20 Oct 2013

An event store

Last week, I implemented an event sourced aggregate from scratch. There I learned, that there isn’t much to a naively implemented event sourced aggregate; it should be able to initialize itself from a stream of events, and it should be able to record all the events it raises.

public interface IEventSourcedAggregate : IAggregate {
    void Initialize(EventStream eventStream);

    EventStream RecordedEvents();
}

The question I want to answer today is: how do I persist those event sourced aggregates?

In traditional systems, aggregate persistence is not a trivial topic. Especially relational databases have the reputation to make things hard on us. Even though tools such as ORM’s have tried to help in making the gap between the relational and object oriented model as small as possible, there is still a lot of friction associated with the notorious impedance mismatch.
The last two years I have done some work using one of the popular NoSQL variants: a document store. In this paradigm, each aggregate materializes into a single document. Structure, constraints and referential integrity are not enforced by the database, but by code. The advantage of relaxing consistency at the database, is that it makes it easier to scale outside a single machine, and that developers feel more empowered. Giving in on consistency guarantees is not acceptable for each system though. Again, pick the right tool for the job.
What both paradigms have in common is that they both focus on structure instead of behaviour.
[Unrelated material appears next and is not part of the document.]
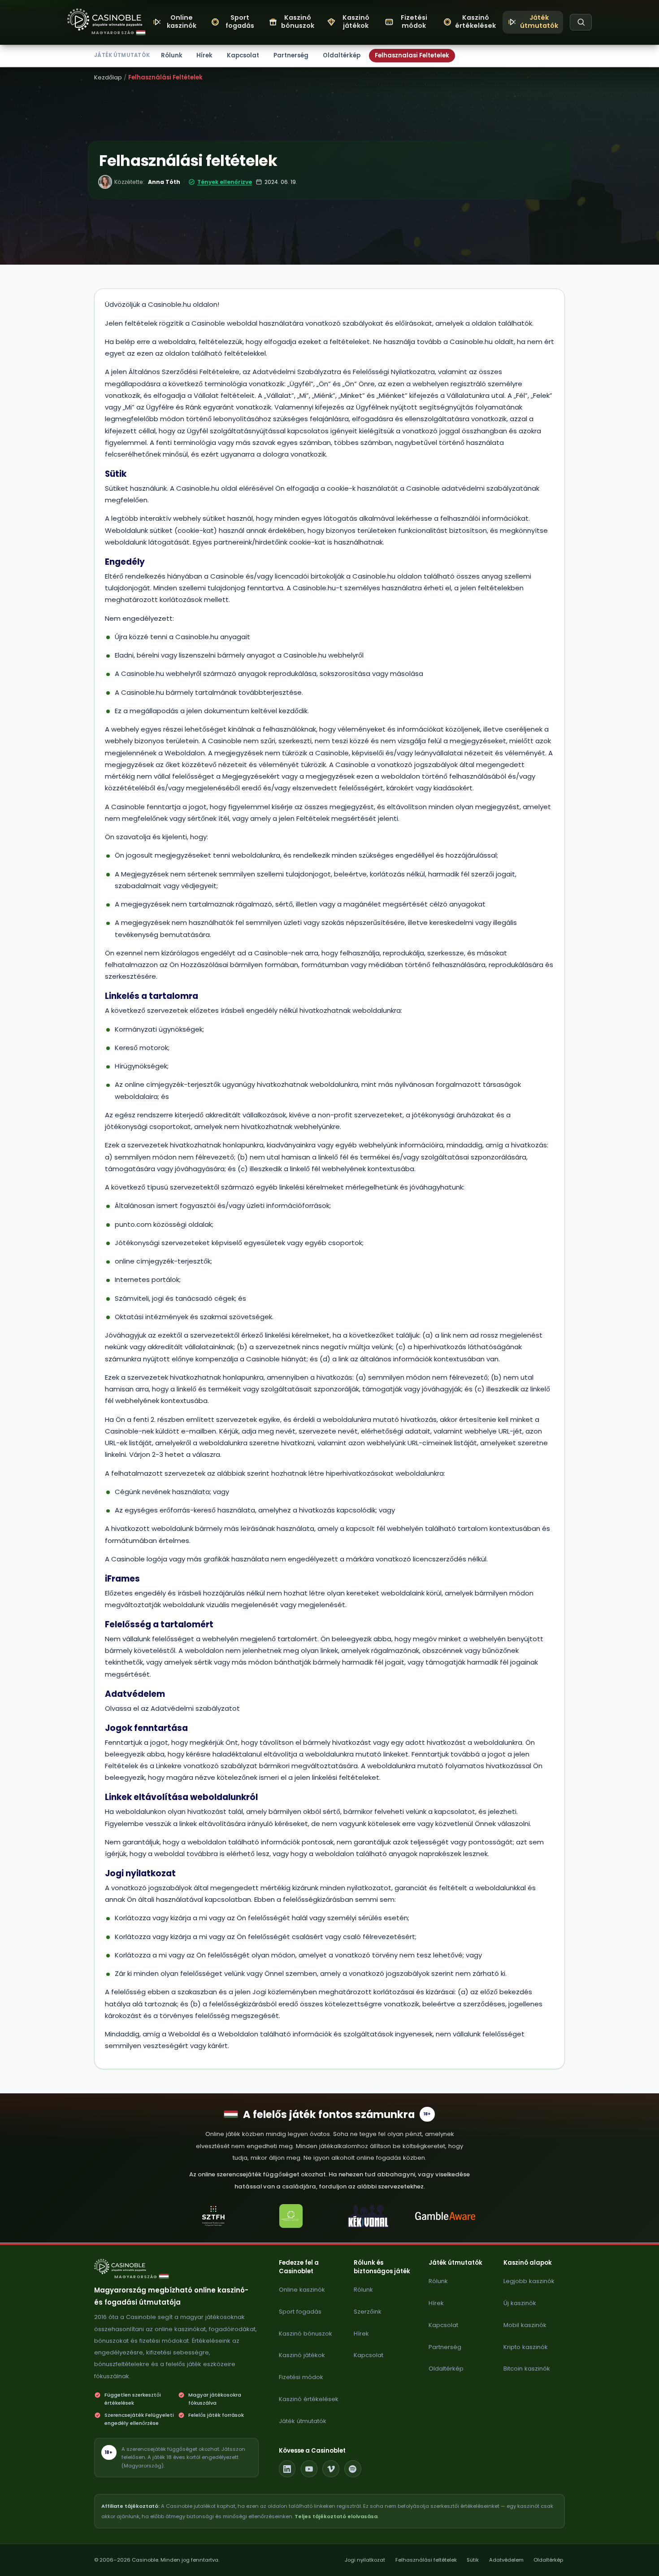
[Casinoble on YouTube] (309, 2468)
Event sourced systems on the other hand, don’t care about the structure of an aggregate, but about the events that caused the aggregate to be in its current state. Only having to store events - which are represented as DTO’s - makes persistence and tooling much easier compared to traditional systems.

There are three things a minimalistic event store should be able to do:

Store a new event stream
Append to an existing event stream
Retrieve an existing event stream

An interface for that could look like this.
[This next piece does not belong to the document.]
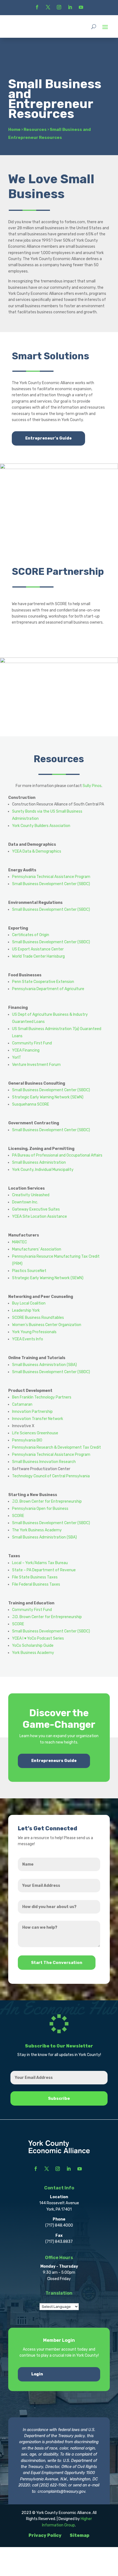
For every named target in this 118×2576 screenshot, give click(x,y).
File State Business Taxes (35, 1577)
public interface IEventStore {
    void CreateOrAppend(Guid aggregateId, EventStream eventStream);

    EventStream GetStream(Guid aggregateId);
}

Notice that there is no update or delete - events happen, we can’t jump in a time machine and alter the past. This allows us to get by with an append-only data model. Can you imagine how much easier to implement, optimize and distribute this must be compared to traditional models?

As an exercise, I took the interface I just defined and implemented a durable, non-transactional, non-scalable (up to 4294967295 streams), single-user event store that persists event streams in raw text files. Each record on disk represents a serialized event with a tiny bit of metadata.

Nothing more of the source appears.